Televizyondaki darbe

Toplumda oluşan tepkiler neticesinde televizyon kanallarından evlilik programları 3 yıl önce kaldırılmıştı. Evlilik programları kaldırılmasına kaldırıldı ama evlilik programlarından daha sakil olan programlar yayınına devam ediyor.

Kayıp kaçakları arama bahanesiyle televizyon kanallarında yapılan programlar gündüz vakti tüm melânetleri evlerimize taşıyor.

Sapığından katiline, yollusundan deyyusuna, toplum içinde ne kadar ruh hastası, ahlâk düşkünü varsa bu programlarla önümüze konuluyor.

Sanki toplum bu kişilerden ibaretmiş gibi hava oluşturuluyor.Sesleri kesilmesi gereken bu ruh hastası ve ahlâk düşkünü tipler bu programlar sayesinde sapıklıklarını, ahlâksızlıklarını rahatlıkla anlatabiliyorlar.
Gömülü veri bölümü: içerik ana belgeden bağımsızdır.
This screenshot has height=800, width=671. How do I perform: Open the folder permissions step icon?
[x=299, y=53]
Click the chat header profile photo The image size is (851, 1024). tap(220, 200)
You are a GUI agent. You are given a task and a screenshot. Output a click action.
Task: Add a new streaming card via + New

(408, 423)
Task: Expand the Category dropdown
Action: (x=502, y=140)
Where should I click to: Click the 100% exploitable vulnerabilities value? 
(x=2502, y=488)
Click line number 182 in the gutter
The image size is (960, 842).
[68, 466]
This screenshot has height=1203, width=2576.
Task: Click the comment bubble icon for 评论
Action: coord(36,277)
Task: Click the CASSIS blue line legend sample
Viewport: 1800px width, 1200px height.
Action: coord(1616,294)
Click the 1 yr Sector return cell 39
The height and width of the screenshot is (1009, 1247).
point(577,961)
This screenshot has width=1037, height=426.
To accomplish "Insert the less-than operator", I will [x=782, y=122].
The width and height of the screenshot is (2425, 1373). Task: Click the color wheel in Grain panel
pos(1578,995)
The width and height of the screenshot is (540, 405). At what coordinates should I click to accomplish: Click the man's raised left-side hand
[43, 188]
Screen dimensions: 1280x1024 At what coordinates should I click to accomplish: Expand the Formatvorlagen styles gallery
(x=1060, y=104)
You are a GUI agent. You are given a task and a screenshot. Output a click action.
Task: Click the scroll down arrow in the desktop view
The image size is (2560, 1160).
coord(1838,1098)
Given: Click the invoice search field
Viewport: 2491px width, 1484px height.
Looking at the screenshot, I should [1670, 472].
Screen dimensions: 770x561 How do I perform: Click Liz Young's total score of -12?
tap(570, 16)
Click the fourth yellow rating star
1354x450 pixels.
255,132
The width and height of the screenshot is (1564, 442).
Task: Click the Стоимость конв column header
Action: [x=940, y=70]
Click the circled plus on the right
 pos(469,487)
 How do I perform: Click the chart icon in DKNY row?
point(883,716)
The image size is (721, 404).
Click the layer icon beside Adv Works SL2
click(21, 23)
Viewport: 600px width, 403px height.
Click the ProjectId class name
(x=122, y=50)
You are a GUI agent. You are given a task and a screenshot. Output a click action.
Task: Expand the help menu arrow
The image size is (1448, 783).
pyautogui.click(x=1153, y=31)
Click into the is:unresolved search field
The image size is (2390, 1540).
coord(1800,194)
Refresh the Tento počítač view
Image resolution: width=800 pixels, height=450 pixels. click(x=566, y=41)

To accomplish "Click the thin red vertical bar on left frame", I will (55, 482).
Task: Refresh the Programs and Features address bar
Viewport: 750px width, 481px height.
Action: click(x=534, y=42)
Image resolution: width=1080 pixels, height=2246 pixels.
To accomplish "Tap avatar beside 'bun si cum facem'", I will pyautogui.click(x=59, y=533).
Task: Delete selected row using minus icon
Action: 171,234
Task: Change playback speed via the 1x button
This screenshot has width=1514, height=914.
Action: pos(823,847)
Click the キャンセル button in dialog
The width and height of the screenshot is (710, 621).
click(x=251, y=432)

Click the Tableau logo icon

Kendilerini ve yaptıklarını meşrulaştırıyorlar.

Her toplumda bu tiplerden vardır. Ben, bizim toplumumuzda bunlar yokmuş gibi davranmayalım demiyorum. Maalesef varlar. Lâkin, varlar diye de toplumun önüne çıkarmanın faydası yok zararı çok.

İslâm'ın mensuplarını mükellef kıldığı bir vazife de "Emr-i bi'l marûf ve nehy-i ani'l münker". En genel mânâsıyla, iyiliği-güzelliği emretmek ve kötülüklerden sakındırmak. Başta kendi nefsimiz olmak üzere aile ve çevremize iyiyi, güzeli, doğruyu söylemeye ve yapmaya yönlendirip kötülüklerden men etmeliyiz.

Mezkûr televizyon programları "Emr-i bi'l marûf ve nehy-i ani'l münker"in tam tersini yapıyorlar. İyiyi, güzeli, doğruyu değil kötüyü, çirkini, yanlışı yayıyorlar. Müsbetin değil menfinin sesi oluyorlar.

Her gün belediyeni çöp kamyonu evinizin önüne çöp dökmesiyle bu programların yaptıkları arasında bir fark yok. İstediğimiz kadar "Ben etkilenmiyorum" diyelim, hiçbir şey olmaza bile o çöpün kokusu üstümüze siner!..

Kötüyü, çirkini, yanlışı yayan bu programlar şuurlara alternatif oluşmasına da sebep oluyor; hani eskilerin deyimiyle, eşeğin aklına karpuz kabuğu düşürüyorlar.

Bu programlar menfiyi halkan telkin etme görevini de yapıyor. Kötüyü, çirkini, yanlışı her gün insanların gözüne sokarak ortadan kaldıramazsınız; adli vakaların artmasından da kalkmadığı belli. Sürekli iyiyi, güzeli, doğruyu anlatarak, göstererek toplumda menfilikler en aza iner.

Darbe marbe derken en büyük darbeyi buradan yiyoruz ve ne yazık ki bu darbeyi kanıksadık!